上述したように、CAS冷凍技術を医療や生物工学(バイオテクノロジー)分野で利用する例としては上記非特許文献3〜5に記載の凍結技術がある。とくに非特許文献3に記載の技術では、ヒトiPS細胞から分化誘導された神経幹細胞を凍結させている。そこで本発明者は、この非特許文献3に記載の技術は、ヒト多能性幹細胞由来心筋細胞を凍結する際の指標になり得ると考えた。そして非特許文献3には、神経幹細胞は30Hzの周波数で0.22mT〜0.40mT程度の交流磁場を印加しながら神経幹細胞を凍結させることで解凍後の神経幹細胞の生存率を最大で70%程度にまで高めることができることが記載されていた。また非特許文献3の記載内容から、磁束密度が0.5mT以上の高い磁場を印加すると却って生存率が低下することが分かった。
本発明の実施例に係るヒト多能性幹細胞由来心筋細胞の凍結方法では、iPS細胞由来の心筋細胞(以下、HCMとも言う)をCAS冷凍技術を用いて凍結させている。本実施例では、凍結槽内にCASエネルギーとして磁場を発生することができるとともに、凍結槽内の温度を可変制御できるプログラムフリーザー(Cells Alive-1:株式会社アビー製、以下、CAS冷凍装置とも言う)を用いてHCMを凍結させている。概略的には凍結保存液中にHCMを含ませた細胞懸濁液(以下、サンプルとも言う)が収納されたクライオチューブを上記のCAS冷凍装置の凍結槽内に配置することでHCMを凍結させている。なお凍結保存液としては、上記非特許文献6に記載されているジメチルスルホキシド(DMSO)を含む周知の細胞用の凍結保存液(例えば、STEM-CELLBANKER(登録商標)がよく知られている。そして本実施例は、凍結に至るサンプルの冷却手順や磁場の印加条件に特徴を有して解凍後のHCMの生存率を高めている。以下ではCAS冷凍装置の構成について説明し、その上で本実施例に係るHCMの凍結方法について説明する。

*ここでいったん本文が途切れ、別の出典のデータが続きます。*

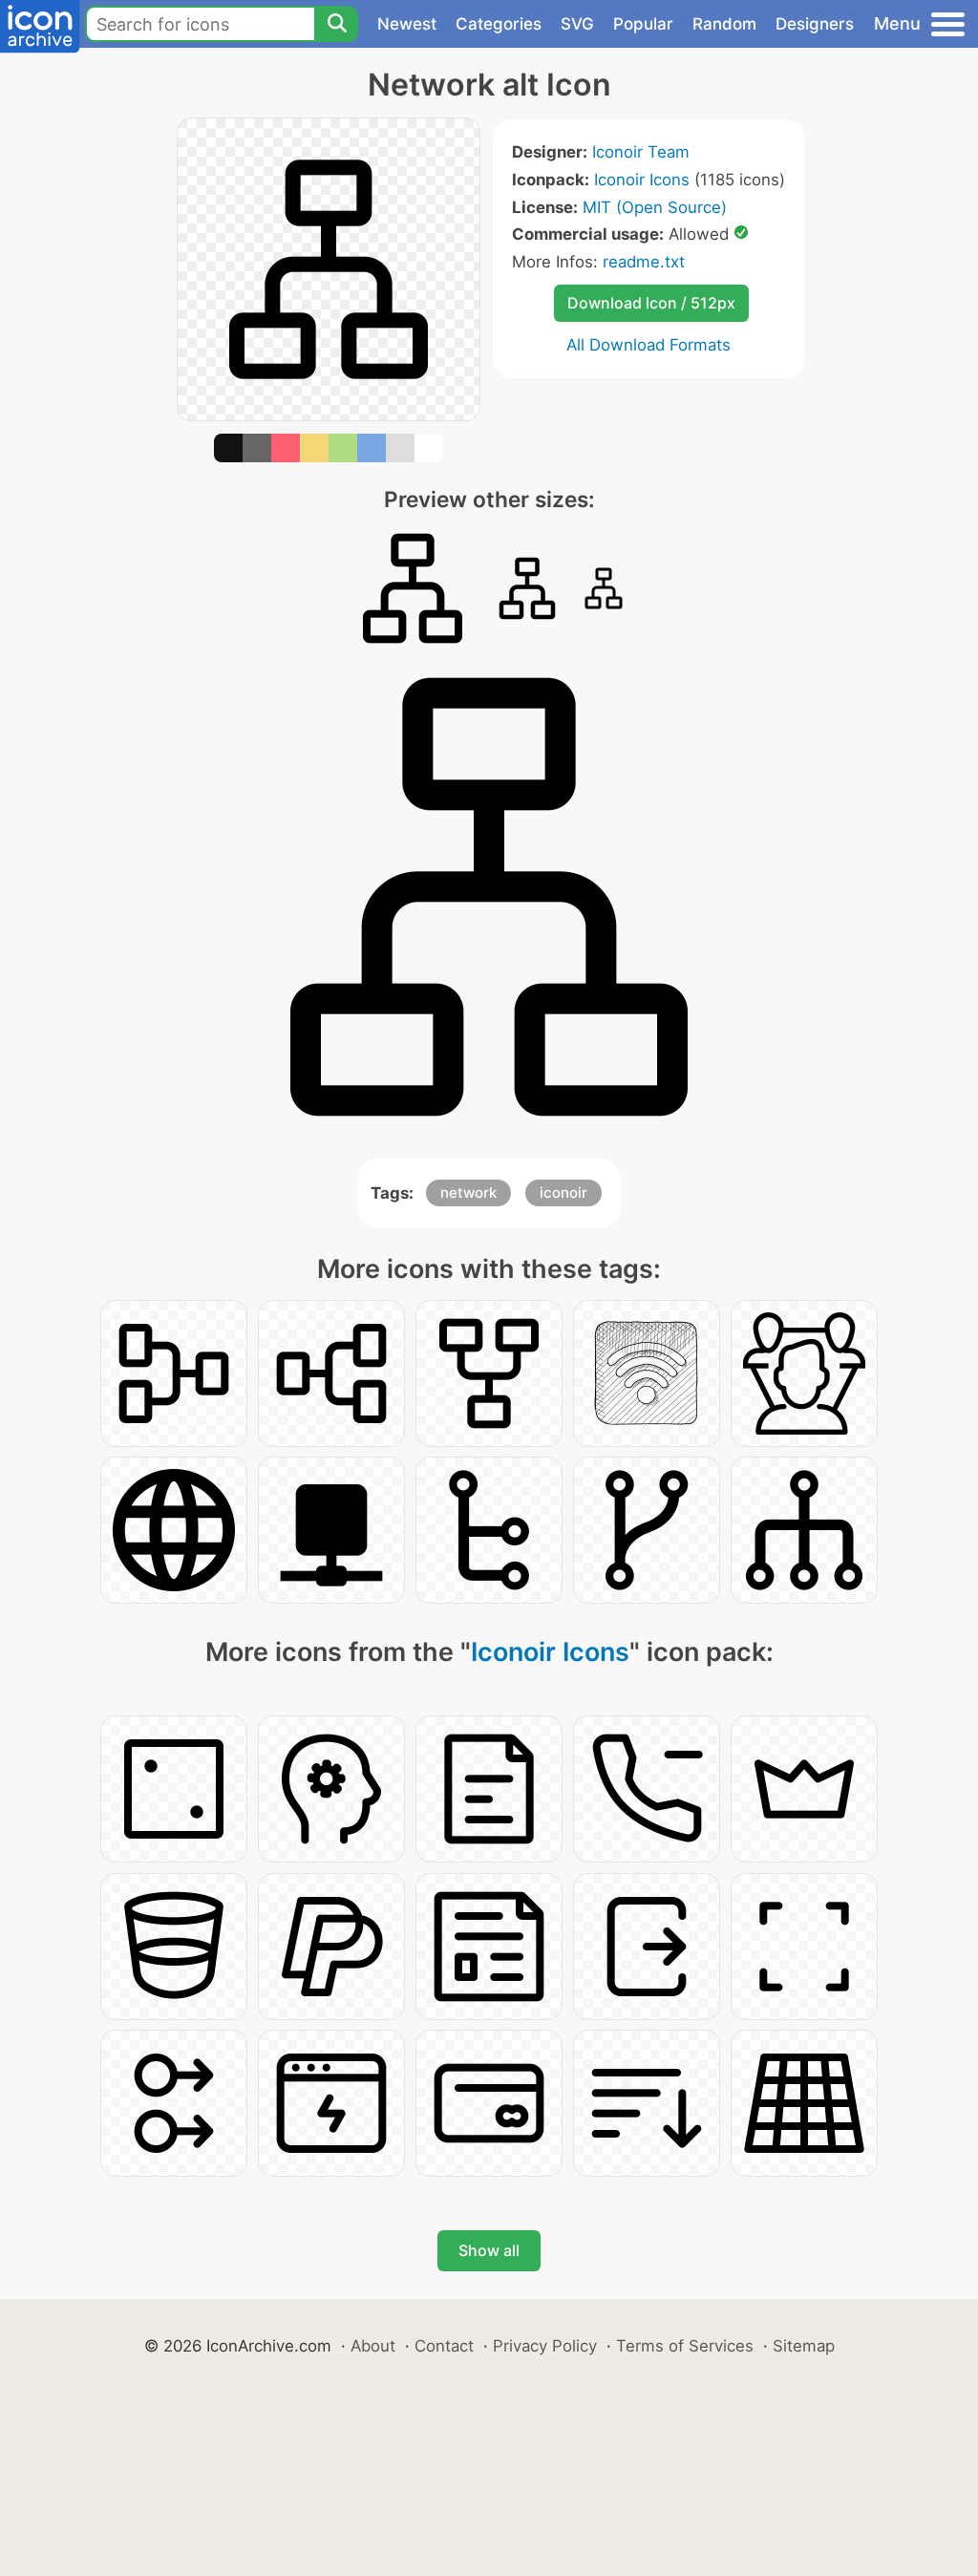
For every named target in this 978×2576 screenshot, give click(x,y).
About (373, 2345)
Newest (406, 23)
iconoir (563, 1192)
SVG (577, 23)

図1は実施例に用いたCAS冷凍装置1の概略構成を示す図である。図1(A)はCAS冷凍装置1の外観図であり、図1(B)はCAS冷凍装置1の機能ブロック構成の概略を示す図である。図1(A)に示したように、CAS冷凍装置1は、水平面に載置した状態で上下方向に長い箱状の冷凍装置本体(以下、本体10とも言う)と本体10とケーブル2で接続されて本体10の動作を制御したり、その動作状態を監視したりするための制御ユニット20とから構成されている。図1(B)に示したように、本体10は内部に凍結槽11、スターリング冷凍機12、熱交換器である冷却ヘッド13、ヒーター14、凍結槽11内の温度を監視する温度センサ15、および凍結槽11内に磁場を発生させるためのコイル16などを含んで構成されている。なおコイル16を構成する導線は上下方向を軸として凍結槽11の周囲に矩形状に巻回されている。また冷却ヘッド13は上面が凍結槽の底面を構成し、この冷却ヘッド13内にヒーター14と温度センサ15が組み込まれている。それによって凍結槽11内がこの冷却ヘッド13を介して直接冷却あるいは加温される。

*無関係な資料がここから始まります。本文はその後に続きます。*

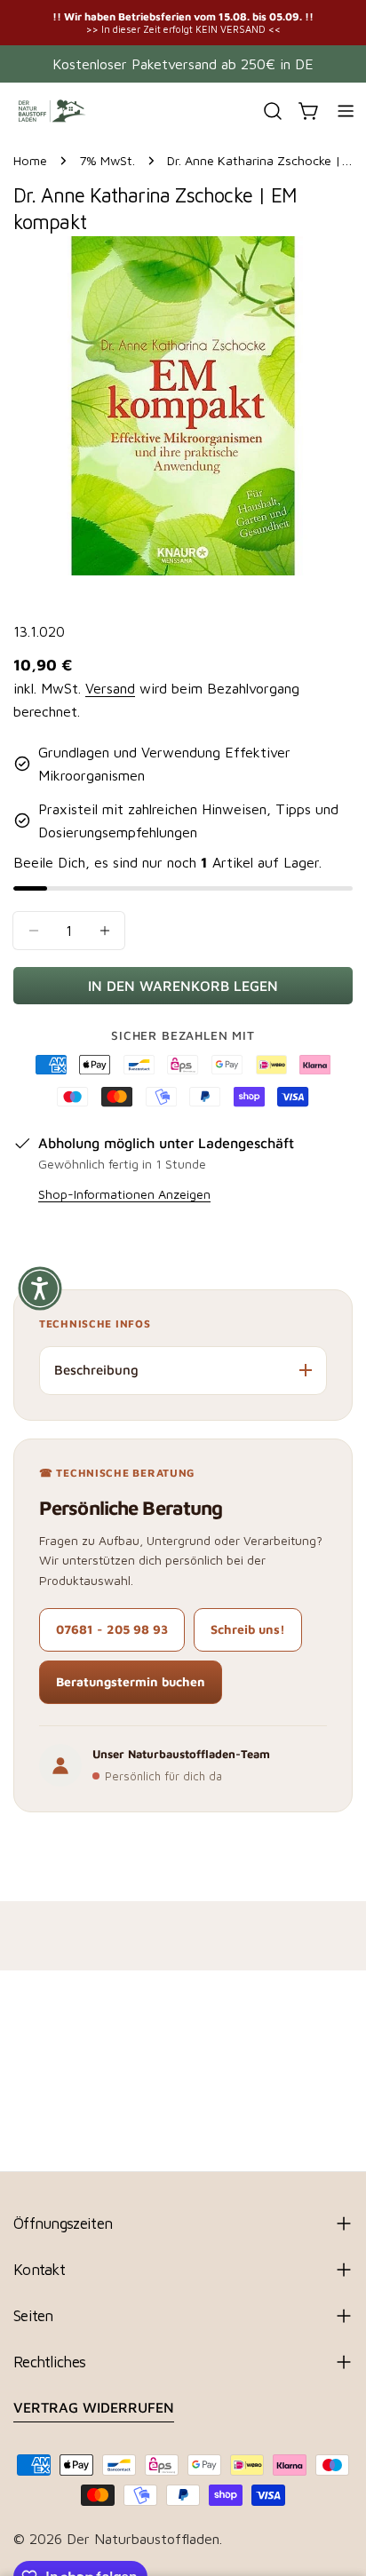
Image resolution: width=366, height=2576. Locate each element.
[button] (40, 1288)
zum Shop (328, 22)
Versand (110, 688)
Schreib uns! (248, 1629)
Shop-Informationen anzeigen (124, 1193)
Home (30, 160)
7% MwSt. (107, 160)
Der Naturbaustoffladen (143, 2539)
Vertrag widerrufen (93, 2407)
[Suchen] (272, 111)
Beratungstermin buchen (130, 1681)
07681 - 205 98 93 (112, 1629)
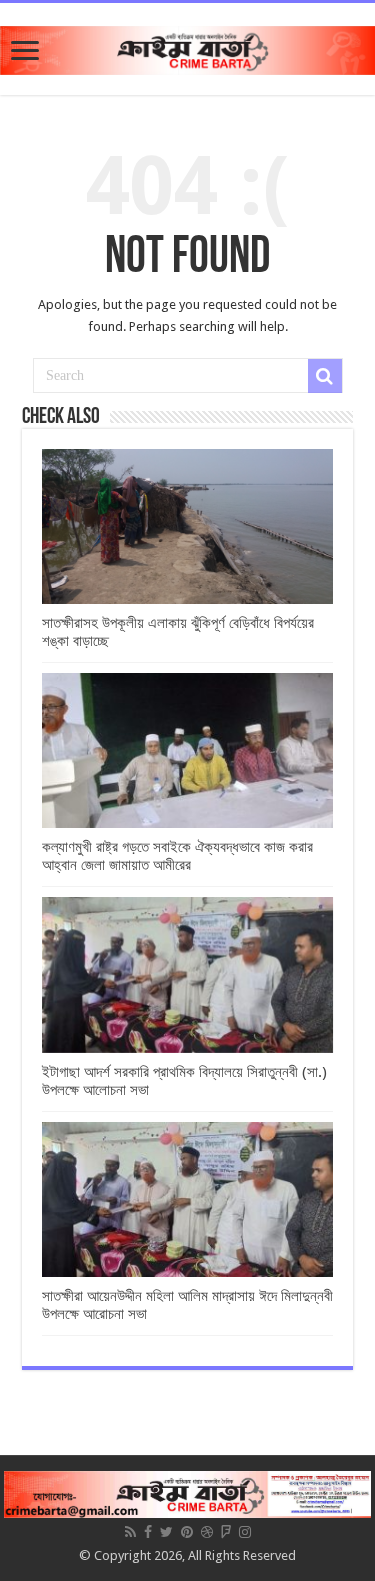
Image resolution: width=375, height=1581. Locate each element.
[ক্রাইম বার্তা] (187, 47)
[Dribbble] (207, 1532)
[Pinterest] (187, 1532)
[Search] (325, 376)
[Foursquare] (226, 1532)
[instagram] (245, 1532)
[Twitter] (166, 1532)
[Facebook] (148, 1532)
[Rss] (130, 1532)
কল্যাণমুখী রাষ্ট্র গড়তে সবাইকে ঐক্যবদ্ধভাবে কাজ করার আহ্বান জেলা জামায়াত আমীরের (177, 856)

本実施例に係るHCMの凍結方法の効果を確認するために、従来の方法で凍結させたサンプルと、CAS冷凍装置を用いて様々な磁場印加条件で凍結させたサンプルのそれぞれについて、解凍後のHCMの生存率を比較した。また凍結させずに培養したHCMの生存率も調べた。以下では、まず、従来の冷却手順とCAS冷凍装置を用いた冷却手段、およびサンプルの解凍手順について説明する。
従来の冷却手順としては、上記非特許文献2に記載されている細胞凍結容器を用いた方法がよく知られている。細胞凍結容器は樹脂製の有底円筒状の容器本体と、当該容器本体の開口を密封する樹脂製のキャップと、「バイアルホルダー」と呼ばれるサンプルホルダーから構成されている。細胞凍結容器を用いてサンプルを凍結させる手順としては、まずサンプルを収納したクライオチューブをサンプルホルダーの孔に保持させ、そのサンプルホルダーをイソプロピルアルコールを満たした容器本体内に収納する。そして容器本体の開口をキャップで密封し、細胞凍結容器を−80℃の温度に維持された凍結槽内に配置する。それによって、サンプルが1℃/min程度のゆっくりとした降温速度で冷却され凍結に至る。すなわち細胞凍結容器は、降温速度を精密に制御できないディープフリーザーを用いても、プログラムフリーザーを用いた周知の緩慢凍結法と同様の冷却手順でサンプルを凍結させることができる。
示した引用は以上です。